И опять он погрузился в глубокую тишину, ощущая только монотонный, успокаивающий гул моторов. Без звука мир казался губчатым и мягким, как будто максвелловский классический эфир стал реальностью, которую можно ощупывать кончиками пальцев. Маркхем на минуту расслабился, подумав, как он любит такое состояние. Углубление в сложные проблемы уносило его далеко от реальной жизни. Есть много вещей, которые можно увидеть только на расстоянии. С детства он искал это состояние свободного скольжения, стремился уйти от компромиссов бурного мира. Он использовал свои несколько мрачный юмор, чтобы держать людей на достаточном расстоянии от своей жизни. Это иногда распространялось и на Джейн.
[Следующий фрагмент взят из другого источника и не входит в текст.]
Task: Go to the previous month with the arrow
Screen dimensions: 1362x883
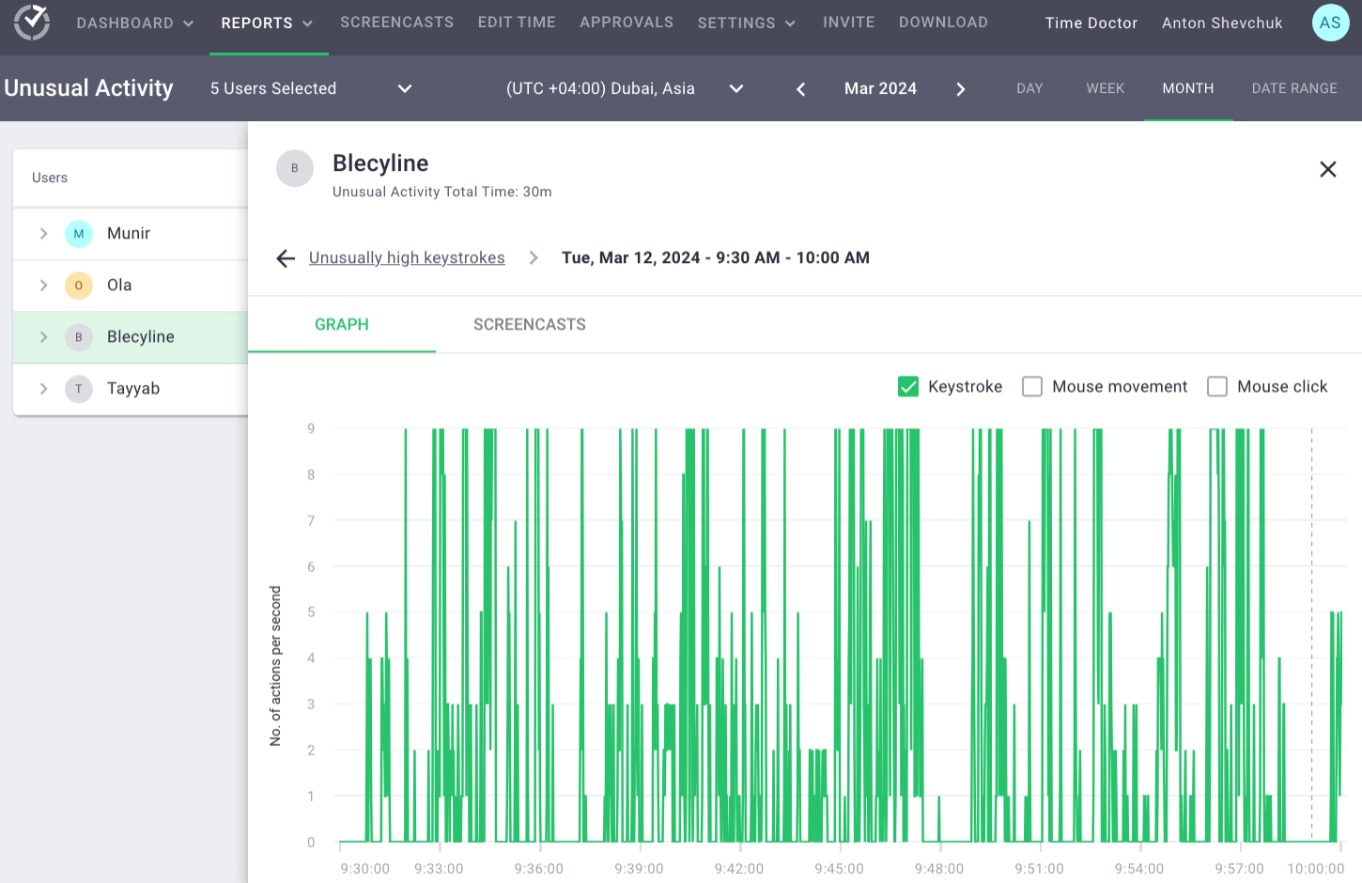Action: click(800, 88)
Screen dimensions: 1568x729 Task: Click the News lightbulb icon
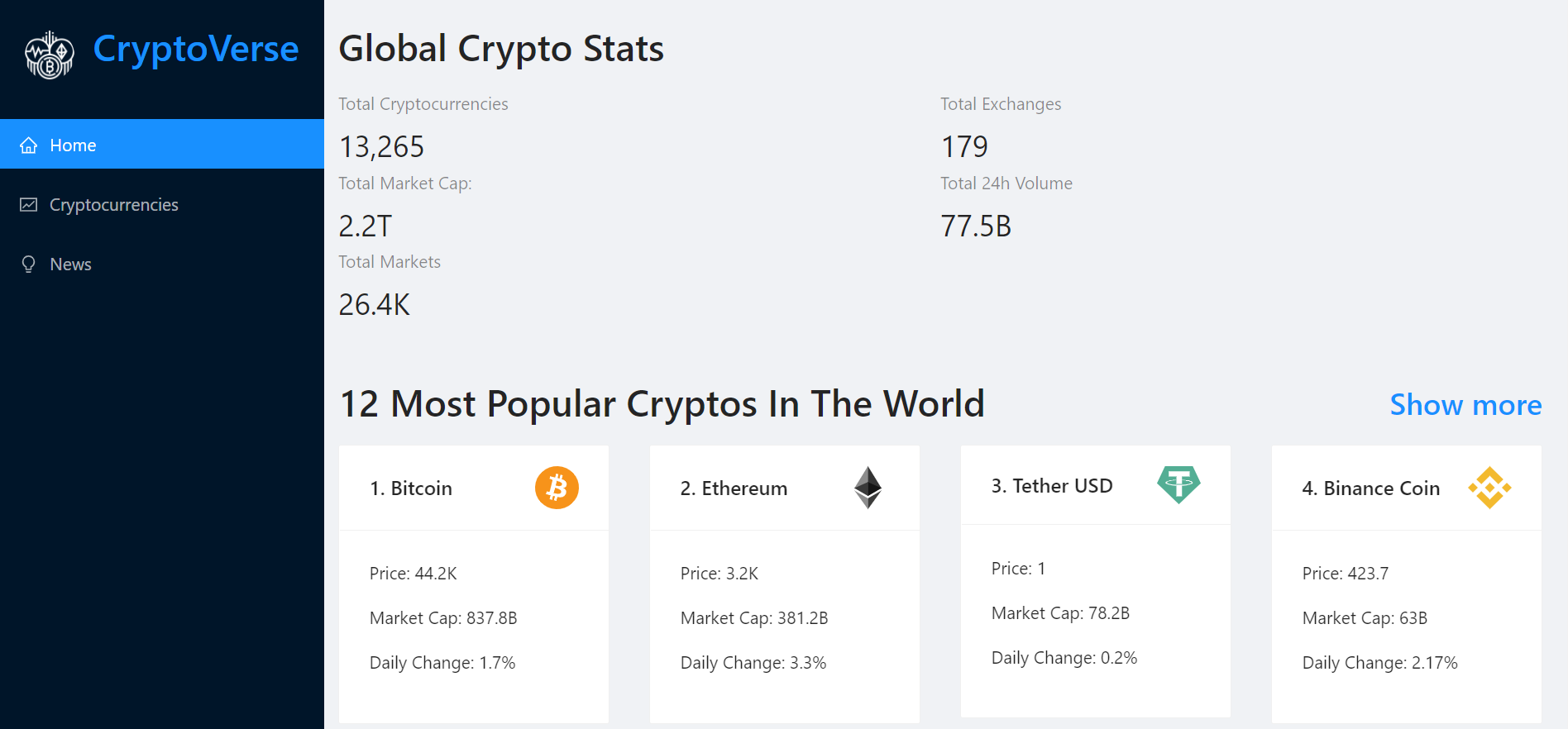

Ученый должен выработать для себя четкий язык общения с миром, чтобы преодолевать неприятности житейского опыта и заменять грубость и сухость повседневной жизни — нет, не определенностью, но неведением, с которым можно жить. Именно эти пределы являются критическими. Галилеевы блоки, скользящие по мрамору итальянских фойе; их скользкие боковые поверхности повинуются твердой руке инерции — они действительно служили отображением мира. Аристотель в глубине души понимал, что трение правит миром и все вещи молят об остановке. Это был мир человека. Детская игра в бесконечные плоскости и гладкие поверхности, реальность без морщин — все это сплеталось в паутину управляемого порядка бесконечных траекторий, гармоничной жизни. Из этого нарисованного мира всегда нужно возвращаться назад, укрывая волнующие полеты респектабельным дедуктивным стилем. Но, когда появлялись труды с их замаскированными абстракциями и немецким маньеризмом, это вовсе не означало, что ты не побывал в том, другом, месте, о котором редко говорили.